Each club had its own personality and share of characters, who, like the 1956 movie “The Mole People,” emerged at dark. Bars filled with beautiful people seeking other beautiful people, looking to find love or lust. For some, it was worth the time and expensive umbrella drinks, but for others … they concluded the night throwing up in the parking lot.

Some came to prey on the weak and stupid—a stocked pond on in bars on weekends.

Each bar or club had its own list of characters.

One bar, for example, sat just off the I-285 and the Roswell Road exit. The place was a favorite for college students, proving each weekend that most left those college smarts at the door.

“Officer, we were robbed.”

“What happened?”

“Well, funny story, we were buying a nickel bag from a guy where the steps go up a hill to a parking lot. I gave him the money and he ripped us off. He ran up the steps and was gone!”

“Did he ascend the steps really fast?”

“Yes, I mean he flew up the steps.”

“Okay yes, I know who that is. High school football star and brief college football career. Yep, known him for years.”

“What are you going to do?”

“Kick you out for trying to buy weed behind the bar—that or arrest you for soliciting drugs, your choice.”

“Well, you have to arrest him. I know the law.”

Ah, these poor lads either were first-year law students, notoriously known for misguided and unsolicited legal opinions, or, bless their hearts, liberal arts students. I wished them well as I put them on the street.

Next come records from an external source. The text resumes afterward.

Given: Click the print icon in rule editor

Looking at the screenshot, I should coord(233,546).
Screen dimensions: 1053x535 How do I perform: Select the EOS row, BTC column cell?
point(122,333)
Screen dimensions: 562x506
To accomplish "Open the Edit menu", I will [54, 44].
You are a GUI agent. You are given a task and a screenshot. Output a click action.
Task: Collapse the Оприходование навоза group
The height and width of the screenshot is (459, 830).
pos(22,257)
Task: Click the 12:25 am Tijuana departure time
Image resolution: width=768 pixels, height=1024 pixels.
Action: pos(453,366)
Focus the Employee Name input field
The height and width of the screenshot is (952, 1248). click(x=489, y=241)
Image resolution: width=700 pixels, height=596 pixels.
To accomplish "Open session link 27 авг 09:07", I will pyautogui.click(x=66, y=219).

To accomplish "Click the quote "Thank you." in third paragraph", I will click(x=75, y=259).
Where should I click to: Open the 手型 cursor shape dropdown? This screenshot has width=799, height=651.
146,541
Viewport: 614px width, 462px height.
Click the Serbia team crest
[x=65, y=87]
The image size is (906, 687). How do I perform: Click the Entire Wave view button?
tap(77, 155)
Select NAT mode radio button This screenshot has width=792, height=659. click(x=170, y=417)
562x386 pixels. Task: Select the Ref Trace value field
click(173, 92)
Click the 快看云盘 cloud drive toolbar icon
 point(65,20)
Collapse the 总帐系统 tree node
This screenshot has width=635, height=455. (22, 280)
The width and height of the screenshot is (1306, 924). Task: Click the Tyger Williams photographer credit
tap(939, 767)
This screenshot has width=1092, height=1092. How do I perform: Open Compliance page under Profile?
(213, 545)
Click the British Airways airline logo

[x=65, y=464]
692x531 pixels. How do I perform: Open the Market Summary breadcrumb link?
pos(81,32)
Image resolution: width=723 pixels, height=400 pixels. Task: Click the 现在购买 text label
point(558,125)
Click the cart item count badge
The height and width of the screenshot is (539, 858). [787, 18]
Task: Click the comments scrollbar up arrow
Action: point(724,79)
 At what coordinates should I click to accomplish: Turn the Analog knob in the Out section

I’m sure it served as a learning experience.

Another character was an older gentleman, a known pool shark, who occasionally showed on weekends, in search of cocky and hopefully overserved 21-yearolds, (20 with a good fake I.D.) He offered up “friendly” games that he conveniently lost only to ask for another with a friendly wager of $100 or so with a chance to win back the money he lost. Alcohol-fueled overconfidence soon led to a demonstration of his skill as he ran the table.

Having worked this bar for some time, I developed a simple rule on betting. Although illegal, confidential side bets were common. My rule stated one should pay the bet either in the bathroom or outside and away from the pool tables. If not, the money was mine. The gentleman knew my rule but often, his victims did not. On several occasions, the surrendered money landed onto the table but before he could grab it, I placed the long arm of the law, meaning my nightstick, upon the ill-gotten goods, which moved from the pool table to the server’s community tip jar. The wait staff loved me.

Then, there was Snake, who fancied

himself as a biker. Snake, however, was less than intimidating, reaching only fivenine or so, but with long blond ponytail biker hair and a modest attempt at a beard.

Snake had a couple of tattoos and wore a dirty sleeveless denim jacket, but minus the colors—a strict no-no. He was also minus the Harley, in lieu of which, a Ford Taurus station wagon, driven by his girlfriend, discretely served as transportation to and from.

His agenda was to simply enjoy the night and fill the college kids with fictitious tales of biker conquest. Snake’s only real drawback was that he was a nice guy—even offered to back me up when fights broke out -- but he wasn’t tough like real bikers. No teeth missing, noticeable scar tissue, felony record, that big chain wallet. Biker stuff.

Other clubs I worked included a video nightclub, a product of the new music video generation born of MTV. It featured a dozen or so television monitors playing not only MTV videos but also videos shot by the staff and patrons. It was fun—except on “Nickel Pitcher Night,” a concept doomed from the start with a shortage of pitchers, overserved preppies who never tipped the poor girls working the floor, and arrests. Nothing good came of it and fortunately, for all, it soon ended. As far as the cops, we worked the door in pairs just to keep up with confiscating fake I.D.’s. (Some good, some bad.) It seemed that every week the same core group of patrons, meaning guys, passed through the doors dressed in the latest trendy attire, including white cowboy boots holding tucked-in designer jeans. At 8 p.m., they passed through the doors in hopes this was the night! Unfortunately, for most, it was not the night of nights.

“Son,” I would say, “Don’t give up. Remember, when one door closes, another opens. Now go throw up in the bushes with your friends.”